La raison la plus courante pour exercer une option d’achat par anticipation est le versement d’un dividende. Si KIWI est sur le point d’en verser un et que l’option d’achat de Johanne est en jeu, la partie acheteuse pourrait exercer l’option par anticipation si elle veut être actionnaire à la date de clôture des registres. Lorsque c’est le cas, Johanne ne recevra pas de dividende, puisque ses actions seront rachetées avant la date de versement.
Quelques points à retenir :
En cas d’exercice anticipé de la position vendeur sur option d’achat, Johanne ne détiendra plus d’actions KIWI. Sa position aura disparu.
Sa position acheteur sur option de vente restera ouverte, mais elle protégera une position sur actions qu’elle ne détient plus.
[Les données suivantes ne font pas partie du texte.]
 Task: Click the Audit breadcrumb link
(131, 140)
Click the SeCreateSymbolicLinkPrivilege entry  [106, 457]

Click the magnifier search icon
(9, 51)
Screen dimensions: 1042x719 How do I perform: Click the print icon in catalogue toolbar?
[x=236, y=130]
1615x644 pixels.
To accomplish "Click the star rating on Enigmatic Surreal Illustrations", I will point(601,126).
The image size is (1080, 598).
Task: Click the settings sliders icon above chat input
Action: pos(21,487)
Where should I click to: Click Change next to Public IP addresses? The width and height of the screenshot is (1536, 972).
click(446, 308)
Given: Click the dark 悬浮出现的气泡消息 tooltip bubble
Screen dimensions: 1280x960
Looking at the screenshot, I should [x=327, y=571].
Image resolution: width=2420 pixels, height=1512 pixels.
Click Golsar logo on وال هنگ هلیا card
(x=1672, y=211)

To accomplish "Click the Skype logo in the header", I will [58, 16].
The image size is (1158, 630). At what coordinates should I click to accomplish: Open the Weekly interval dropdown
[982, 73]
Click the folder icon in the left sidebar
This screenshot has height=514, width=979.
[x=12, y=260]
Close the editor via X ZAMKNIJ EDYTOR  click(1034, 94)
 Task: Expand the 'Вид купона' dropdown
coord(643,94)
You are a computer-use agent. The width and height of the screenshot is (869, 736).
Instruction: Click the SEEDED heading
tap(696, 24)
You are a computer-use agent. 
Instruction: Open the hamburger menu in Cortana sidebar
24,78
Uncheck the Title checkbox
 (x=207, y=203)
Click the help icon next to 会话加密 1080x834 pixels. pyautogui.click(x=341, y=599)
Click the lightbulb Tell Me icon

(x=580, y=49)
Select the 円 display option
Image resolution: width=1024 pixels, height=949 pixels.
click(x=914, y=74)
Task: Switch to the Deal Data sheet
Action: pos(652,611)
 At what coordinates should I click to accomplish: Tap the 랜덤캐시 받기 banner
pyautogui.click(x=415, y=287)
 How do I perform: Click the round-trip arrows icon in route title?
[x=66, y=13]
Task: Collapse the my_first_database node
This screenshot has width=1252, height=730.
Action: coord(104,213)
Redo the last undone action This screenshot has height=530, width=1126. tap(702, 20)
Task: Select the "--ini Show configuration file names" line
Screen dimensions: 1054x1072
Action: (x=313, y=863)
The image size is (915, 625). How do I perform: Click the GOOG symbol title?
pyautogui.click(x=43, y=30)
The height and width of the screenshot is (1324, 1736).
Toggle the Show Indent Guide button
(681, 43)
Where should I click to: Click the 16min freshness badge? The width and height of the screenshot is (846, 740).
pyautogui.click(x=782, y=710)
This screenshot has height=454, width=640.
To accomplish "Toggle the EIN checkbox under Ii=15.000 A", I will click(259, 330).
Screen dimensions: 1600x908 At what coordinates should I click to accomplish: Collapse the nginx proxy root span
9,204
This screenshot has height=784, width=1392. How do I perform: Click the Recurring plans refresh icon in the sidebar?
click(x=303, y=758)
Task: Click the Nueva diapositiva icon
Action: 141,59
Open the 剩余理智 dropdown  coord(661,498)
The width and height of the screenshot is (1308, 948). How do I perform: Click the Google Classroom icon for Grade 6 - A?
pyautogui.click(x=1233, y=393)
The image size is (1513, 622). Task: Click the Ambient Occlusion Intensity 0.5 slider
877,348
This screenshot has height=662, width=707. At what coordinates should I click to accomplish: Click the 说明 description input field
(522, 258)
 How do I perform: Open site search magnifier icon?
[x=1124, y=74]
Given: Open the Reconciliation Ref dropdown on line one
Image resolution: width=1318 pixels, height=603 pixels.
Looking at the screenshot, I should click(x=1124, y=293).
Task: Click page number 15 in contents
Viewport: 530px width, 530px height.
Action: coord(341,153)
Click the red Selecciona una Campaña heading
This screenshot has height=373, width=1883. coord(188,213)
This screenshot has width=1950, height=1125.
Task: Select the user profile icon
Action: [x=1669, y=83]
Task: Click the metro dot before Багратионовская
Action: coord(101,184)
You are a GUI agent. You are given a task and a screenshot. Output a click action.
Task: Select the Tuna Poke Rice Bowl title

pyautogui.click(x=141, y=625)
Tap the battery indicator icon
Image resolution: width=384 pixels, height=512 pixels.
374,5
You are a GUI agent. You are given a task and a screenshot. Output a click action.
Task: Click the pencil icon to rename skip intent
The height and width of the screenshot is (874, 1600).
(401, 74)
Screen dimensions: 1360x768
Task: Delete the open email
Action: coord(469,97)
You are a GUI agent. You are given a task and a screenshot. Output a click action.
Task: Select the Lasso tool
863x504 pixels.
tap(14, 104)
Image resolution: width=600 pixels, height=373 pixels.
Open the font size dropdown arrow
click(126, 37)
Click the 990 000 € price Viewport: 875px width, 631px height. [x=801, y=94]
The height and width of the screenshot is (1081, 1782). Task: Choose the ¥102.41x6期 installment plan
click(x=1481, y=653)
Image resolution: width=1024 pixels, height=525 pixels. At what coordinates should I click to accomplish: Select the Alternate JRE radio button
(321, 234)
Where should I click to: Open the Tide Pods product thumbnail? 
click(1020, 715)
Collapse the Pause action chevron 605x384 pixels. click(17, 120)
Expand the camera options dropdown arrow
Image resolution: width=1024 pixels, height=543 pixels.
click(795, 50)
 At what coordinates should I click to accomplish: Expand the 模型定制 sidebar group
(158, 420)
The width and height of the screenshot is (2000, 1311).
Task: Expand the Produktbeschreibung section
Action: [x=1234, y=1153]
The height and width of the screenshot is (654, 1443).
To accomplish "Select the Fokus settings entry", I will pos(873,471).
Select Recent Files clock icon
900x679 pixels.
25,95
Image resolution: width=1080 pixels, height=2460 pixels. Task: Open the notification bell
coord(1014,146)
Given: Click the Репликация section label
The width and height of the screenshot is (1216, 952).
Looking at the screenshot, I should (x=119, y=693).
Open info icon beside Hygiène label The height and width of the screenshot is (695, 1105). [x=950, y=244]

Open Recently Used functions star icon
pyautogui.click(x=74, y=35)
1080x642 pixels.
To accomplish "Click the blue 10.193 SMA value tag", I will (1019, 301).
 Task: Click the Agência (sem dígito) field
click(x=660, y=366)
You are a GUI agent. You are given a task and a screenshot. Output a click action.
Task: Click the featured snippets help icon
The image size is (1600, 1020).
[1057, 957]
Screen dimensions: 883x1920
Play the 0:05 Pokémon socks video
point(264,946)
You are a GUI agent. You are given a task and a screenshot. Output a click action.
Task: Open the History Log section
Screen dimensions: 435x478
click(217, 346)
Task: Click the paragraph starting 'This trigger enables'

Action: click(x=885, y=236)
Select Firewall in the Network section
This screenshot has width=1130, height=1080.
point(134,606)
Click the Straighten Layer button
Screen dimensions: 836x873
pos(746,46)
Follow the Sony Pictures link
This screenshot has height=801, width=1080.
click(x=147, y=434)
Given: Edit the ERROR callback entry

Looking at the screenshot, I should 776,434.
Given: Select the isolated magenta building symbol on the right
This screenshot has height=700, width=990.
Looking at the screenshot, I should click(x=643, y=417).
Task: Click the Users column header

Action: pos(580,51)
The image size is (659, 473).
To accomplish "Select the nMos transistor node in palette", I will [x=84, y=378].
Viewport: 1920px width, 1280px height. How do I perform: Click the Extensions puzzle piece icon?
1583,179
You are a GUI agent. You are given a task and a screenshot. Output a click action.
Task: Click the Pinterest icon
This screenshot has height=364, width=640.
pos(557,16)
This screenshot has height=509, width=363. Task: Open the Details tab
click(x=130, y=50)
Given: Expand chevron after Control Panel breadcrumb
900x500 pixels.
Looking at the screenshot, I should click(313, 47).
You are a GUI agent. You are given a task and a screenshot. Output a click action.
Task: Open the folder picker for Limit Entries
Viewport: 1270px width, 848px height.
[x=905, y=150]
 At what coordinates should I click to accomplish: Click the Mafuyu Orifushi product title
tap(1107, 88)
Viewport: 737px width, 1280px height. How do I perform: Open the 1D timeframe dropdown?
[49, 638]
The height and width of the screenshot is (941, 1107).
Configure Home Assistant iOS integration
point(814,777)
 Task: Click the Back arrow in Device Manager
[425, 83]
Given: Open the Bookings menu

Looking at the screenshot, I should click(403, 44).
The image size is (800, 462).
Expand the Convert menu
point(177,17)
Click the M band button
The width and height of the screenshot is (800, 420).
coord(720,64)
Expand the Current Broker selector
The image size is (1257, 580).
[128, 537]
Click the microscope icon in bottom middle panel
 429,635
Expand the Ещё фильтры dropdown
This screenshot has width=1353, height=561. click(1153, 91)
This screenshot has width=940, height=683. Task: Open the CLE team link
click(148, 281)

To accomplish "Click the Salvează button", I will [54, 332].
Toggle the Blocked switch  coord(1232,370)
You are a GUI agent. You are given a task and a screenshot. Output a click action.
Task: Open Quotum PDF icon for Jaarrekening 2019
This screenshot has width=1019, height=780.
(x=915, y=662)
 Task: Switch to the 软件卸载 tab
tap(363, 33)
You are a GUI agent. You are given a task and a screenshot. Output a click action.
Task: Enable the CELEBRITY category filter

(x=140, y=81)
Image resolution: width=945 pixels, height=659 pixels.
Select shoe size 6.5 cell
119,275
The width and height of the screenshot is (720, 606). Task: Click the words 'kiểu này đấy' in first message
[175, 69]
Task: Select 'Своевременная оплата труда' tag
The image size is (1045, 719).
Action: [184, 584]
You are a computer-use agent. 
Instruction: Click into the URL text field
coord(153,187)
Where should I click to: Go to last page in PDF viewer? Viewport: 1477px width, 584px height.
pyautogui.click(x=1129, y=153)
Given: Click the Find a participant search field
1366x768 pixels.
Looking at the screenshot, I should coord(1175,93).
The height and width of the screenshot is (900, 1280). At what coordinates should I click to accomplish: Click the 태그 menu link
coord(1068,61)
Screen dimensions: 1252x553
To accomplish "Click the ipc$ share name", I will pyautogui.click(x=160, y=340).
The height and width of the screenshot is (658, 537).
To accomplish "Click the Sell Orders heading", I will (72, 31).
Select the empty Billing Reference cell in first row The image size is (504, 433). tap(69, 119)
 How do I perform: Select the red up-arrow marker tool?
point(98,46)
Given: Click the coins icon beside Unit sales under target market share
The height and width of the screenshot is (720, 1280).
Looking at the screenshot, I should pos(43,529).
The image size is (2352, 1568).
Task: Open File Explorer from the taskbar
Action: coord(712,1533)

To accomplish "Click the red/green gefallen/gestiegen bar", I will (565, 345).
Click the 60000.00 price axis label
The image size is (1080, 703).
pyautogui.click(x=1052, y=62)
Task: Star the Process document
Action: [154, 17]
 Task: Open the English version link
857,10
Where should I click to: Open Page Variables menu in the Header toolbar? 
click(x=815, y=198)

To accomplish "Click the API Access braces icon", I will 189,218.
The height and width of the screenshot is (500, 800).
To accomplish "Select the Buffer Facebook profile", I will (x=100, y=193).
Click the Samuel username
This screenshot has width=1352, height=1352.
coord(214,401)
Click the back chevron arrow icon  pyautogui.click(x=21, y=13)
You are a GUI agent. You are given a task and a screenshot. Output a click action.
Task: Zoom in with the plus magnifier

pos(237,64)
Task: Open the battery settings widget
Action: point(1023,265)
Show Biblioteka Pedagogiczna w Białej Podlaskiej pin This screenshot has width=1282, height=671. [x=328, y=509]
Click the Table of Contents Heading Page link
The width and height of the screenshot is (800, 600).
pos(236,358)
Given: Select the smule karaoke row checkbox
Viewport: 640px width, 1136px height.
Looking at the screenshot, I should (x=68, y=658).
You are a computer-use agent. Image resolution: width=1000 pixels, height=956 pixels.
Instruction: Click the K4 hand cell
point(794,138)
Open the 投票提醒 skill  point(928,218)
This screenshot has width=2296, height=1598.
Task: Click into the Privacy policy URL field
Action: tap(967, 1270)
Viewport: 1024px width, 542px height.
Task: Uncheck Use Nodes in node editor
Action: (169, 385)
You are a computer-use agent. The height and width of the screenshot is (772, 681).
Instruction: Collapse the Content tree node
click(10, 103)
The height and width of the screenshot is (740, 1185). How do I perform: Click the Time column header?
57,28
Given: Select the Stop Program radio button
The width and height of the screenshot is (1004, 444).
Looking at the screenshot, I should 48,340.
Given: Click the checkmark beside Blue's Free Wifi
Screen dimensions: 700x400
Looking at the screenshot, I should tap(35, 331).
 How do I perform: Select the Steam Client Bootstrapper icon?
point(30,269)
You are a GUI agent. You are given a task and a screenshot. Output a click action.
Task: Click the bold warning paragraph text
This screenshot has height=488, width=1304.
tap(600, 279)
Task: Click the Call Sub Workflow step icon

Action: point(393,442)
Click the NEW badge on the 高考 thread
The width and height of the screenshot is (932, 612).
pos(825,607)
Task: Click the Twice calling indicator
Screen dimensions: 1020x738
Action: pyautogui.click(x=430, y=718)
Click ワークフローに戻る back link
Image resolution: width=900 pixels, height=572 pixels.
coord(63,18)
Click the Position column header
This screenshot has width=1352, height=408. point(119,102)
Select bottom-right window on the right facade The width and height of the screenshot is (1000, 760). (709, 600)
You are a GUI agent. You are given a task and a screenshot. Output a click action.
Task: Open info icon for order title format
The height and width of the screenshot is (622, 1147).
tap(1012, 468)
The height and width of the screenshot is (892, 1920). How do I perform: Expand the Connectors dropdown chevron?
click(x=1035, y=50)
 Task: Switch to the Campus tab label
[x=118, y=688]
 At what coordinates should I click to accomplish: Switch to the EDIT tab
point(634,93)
Elle devra décider quoi faire.
Si Johanne souhaite éviter tout cela, elle peut liquider l’ensemble du tunnel avant l’échéance. Autrement dit, elle rachète la position vendeur sur option d’achat et elle vend la position acheteur sur option de vente, puis elle passe à autre chose.
En résumé
Un tunnel est l’une des stratégies d’options les plus pratiques lorsque vous détenez des actions à long terme. Vous ne cherchez pas à faire fortune, mais simplement à dormir sur vos deux oreilles. Vous renoncez à une partie du potentiel de hausse, mais en contrepartie, vous obtenez une véritable protection contre les baisses – bien souvent à peu ou pas de frais. C’est la solution tout indiquée lorsque vous souhaitez conserver une action et avoir l’esprit tranquille malgré la volatilité.